Semana Magazine reports that Colombian military intelligence spied on judges, politicians, journalists and others throughout 2019. (Photo courtesy of Bertahan Luxing via Flickr)
Latin America: Week in Review

Colombian Military Spied on Judges, Journalists

January 13, 2020 By Staff


COLOMBIA: Colombian media revealed on Saturday that entire army units of military intelligence operated rogue with no accountability for most of 2019. Semana Magazine reported that military intelligence battalions utilized the latest technology to spy on judges, opposition politicians, journalists and other military officers. According to the investigation, reports of the illegal eavesdroppings operations were directly handed off to senior politicians of the president’s Democratic Center party. 

When authorities began to investigate, the army destroyed the evidence and began surveilling journalists. To conduct the investigation, Semana Magazine relied on secret documents, photographs, videos and over a dozen direct sources. This military surveillance occurred under the command of Army Chief General Nicacio Martínez who resigned for “personal reasons” in December.

Headlines from the western hemisphere


BRAZIL: President Jair Bolsonaro’s administration plans to send a bill to congress by the end of the month to regulate mining on Indigenous reserves. According to Brazilian government officials, a lack of regulation has led to widespread illegal mining where Indigenous people receive no compensation. Government officials hope regulation formalizes extractive operations and benefits Indigenous communities with royalties.


COLOMBIA: Yesterday, authorities killed two gunmen who were planning to assassinate Rodrigo Londoño, leader of the FARC political party. According to government officials, an intelligence source informed police of the conspiracy and gave descriptions of the hitmen. At a checkpoint, the police exchanged gunfire and killed the two men, known by the aliases “Conejo” and “Kaleth.” Police say that the gunmen were sent by senior FARC dissident leaders from Venezuela. The FARC demobilized in 2017 to participate in Colombian politics, but a faction of its senior leadership have decided to take up arms again.


PUERTO RICO: The island is reeling from another 5.9-magnitude earthquake on Saturday. No injuries or deaths were reported, but the quake caused millions of dollars in damages along the southern coast. Puerto Ricans have been on high alert after multiple powerful aftershocks following Tuesday’s 6.5-magnitude earthquake. Governor Wanda Vázquez has estimated the damage since last week at $110 millions and is waiting for the United States to declare the situation a major disaster and free up additional resources for the battered island.

HAITI: Yesterday marked the 10-year anniversary of the magnitude-7 earthquake that killed roughly 220,000 people in 2010. The massive tremor, which lasted 30 seconds, destroyed Haiti’s major cities and left 1.5 million displaced. Many slums found in Haiti today still consist of earthquake victims who lost their homes in the 2010 quake. Although countries pledged over $10 billion in aid, the botched recovery effort forced many non-government organizations out of the country before those promises could be fulfilled.

▶ _Supplied information_:
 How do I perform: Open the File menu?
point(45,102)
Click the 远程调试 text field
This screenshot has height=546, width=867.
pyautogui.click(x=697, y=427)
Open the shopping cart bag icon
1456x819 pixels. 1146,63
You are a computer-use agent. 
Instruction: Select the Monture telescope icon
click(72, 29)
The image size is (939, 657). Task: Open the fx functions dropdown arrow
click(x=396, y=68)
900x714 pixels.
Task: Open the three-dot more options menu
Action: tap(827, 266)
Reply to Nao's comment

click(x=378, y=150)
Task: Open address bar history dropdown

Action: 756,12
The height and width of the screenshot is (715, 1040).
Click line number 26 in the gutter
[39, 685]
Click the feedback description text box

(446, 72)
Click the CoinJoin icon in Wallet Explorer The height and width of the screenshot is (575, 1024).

▶ _Required work_:
a: In the Latin America week-in-review text, list every group that, according to the Colombia report, military intelligence battalions spied on.
b: In the Latin America week-in-review text, why does the Bolsonaro administration plan to send congress a bill regulating mining on Indigenous reserves?
c: Extend the Latin America week-in-review text, starting after its final paragraph on Haiti.

▶ _Exercise results_:
a: judges, opposition politicians, journalists, other military officers

b: Brazilian government officials say that the lack of regulation has led to widespread illegal mining in which Indigenous people receive no compensation. They hope regulation will formalize extractive operations and benefit Indigenous communities with royalties.

c:
EL SALVADOR: Salvadoran prosecutors issued an arrest warrant on Friday for the former head of Congress, Sigfrido Reyes. Attorney General Rual Melara charged Reyes and 14 other associates with laundering $6 million. On Twitter, Reyes said he was being politically persecuted. Reyes is a former member of the Farabundo Martí National Liberation Front, a guerrilla movement that transitioned into a political party after the country’s 1992 peace accords. 


MEXICO: The National Guard and members of the Jalisco New Generation Cartel (CJNG) were involved in a shootout on Friday, which resulted in the arrest of eight members and the death of one of the cartel’s leaders. The CJNG blocked the Apatzingán-Aguililla road in Michoacán, leading army forces to open fire on the blockade. María Guadalupe López Esquivel, also known as “La Catrina,” was injured during the gunfire and died in hospital a few hours later. The 21-year-old had been implicated in extortion and assasination plots. The CJNG is considered Mexico’s “most dangerous and largest cartel.”

MEXICO: An 11-year-old student opened fire on students and teachers at a Coahuila school on Friday, killing one teacher. At least six others were injured and in hospital, according to Police Chief Maurilio Ochoa. The student died from a self-inflicted gunshot wound. Ochoa said the situation was “very serious” and authorities are concerned to “see a primary school student do something like this.” The school, Colegio Cervantes, participates in a nationwide “Safe Backpack” program that inspects students backpacks upon arrival.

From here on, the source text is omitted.